Improvement of the electrochemical properties of Li-ion batteries based on a holistic binder concept for aqueous electrode slurries

Lithium-ion batteries show great potential for applications as stationary energy storage devices and/or in electric vehicles. A secondary lithium-ion battery essentially consists of four components: two electrodes, an electrolyte and a separator. The electrodes provide the structure in which the lithium ions can be stored. To produce electrodes, the starting materials are first mixed together and processed into a homogeneous paste, known as a slurry. This contains active material and non-electroactive additives - carbon to improve conductivity and polymers as thickeners, dispersants and binders. Despite the enormous research activities in the field of Li-ion batteries, the actual contribution of these polymers to cell performance is still unclear.

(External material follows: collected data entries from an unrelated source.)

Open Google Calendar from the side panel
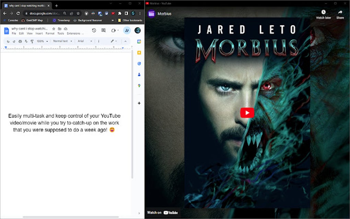Screen dimensions: 350x219 pyautogui.click(x=139, y=42)
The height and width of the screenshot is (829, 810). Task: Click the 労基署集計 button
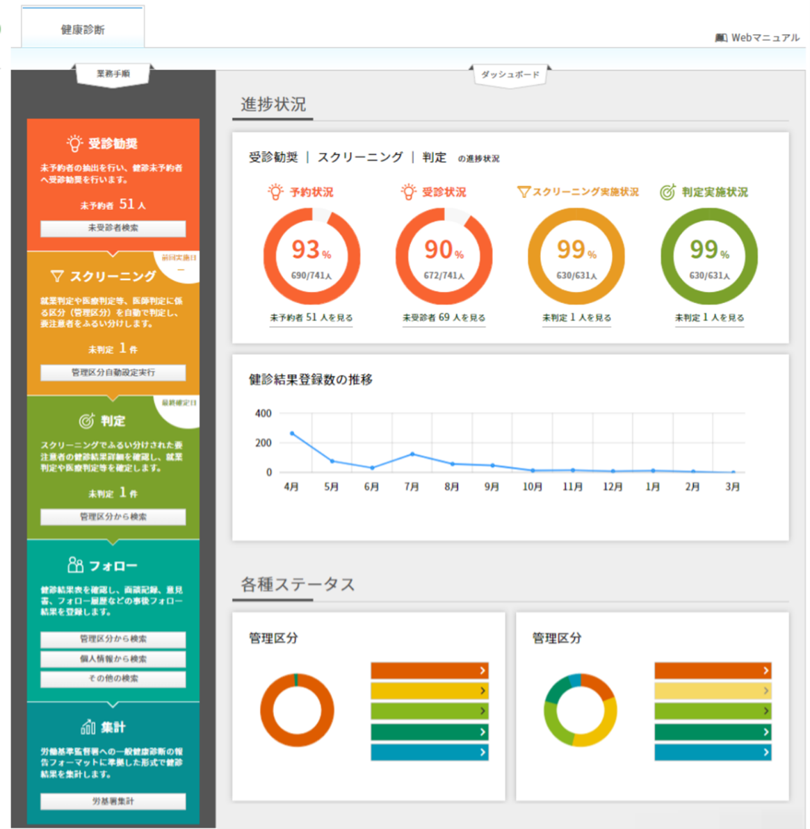click(x=113, y=801)
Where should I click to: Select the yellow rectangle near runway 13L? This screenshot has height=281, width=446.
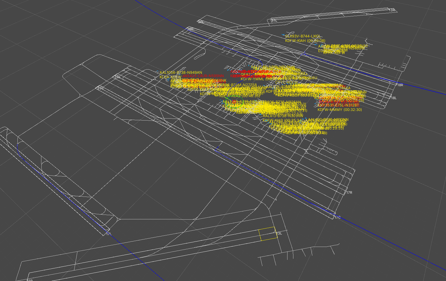pos(268,235)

Based on systematic investigations into the flow behavior of the pastes, the adhesion and cohesion of the dried layers, as well as their electrochemical properties, this research project aims to develop a binder concept that provides electrode layers with good electrochemical properties, high cycle stability and long battery life. In view of the ecological requirements of modern lithium-ion batteries, the electrode slurries are formulated as aqueous suspensions containing established active materials and a combination of carboxymethyl cellulose (CMC) and styrene-butadiene rubber (SBR) as polymer additives.  In addition, an innovative coating concept will be developed based on the application of two layers with different mechanical and microstructural properties in order to achieve high adhesion and cohesion with a reduced polymer concentration. One focus will be on investigating the influence of the polymers on the cycle life of the cells. In addition to the established graphite anodes, new concepts with graphite/silicon mixtures as the active material will also be investigated with regard to suitable polymer additives.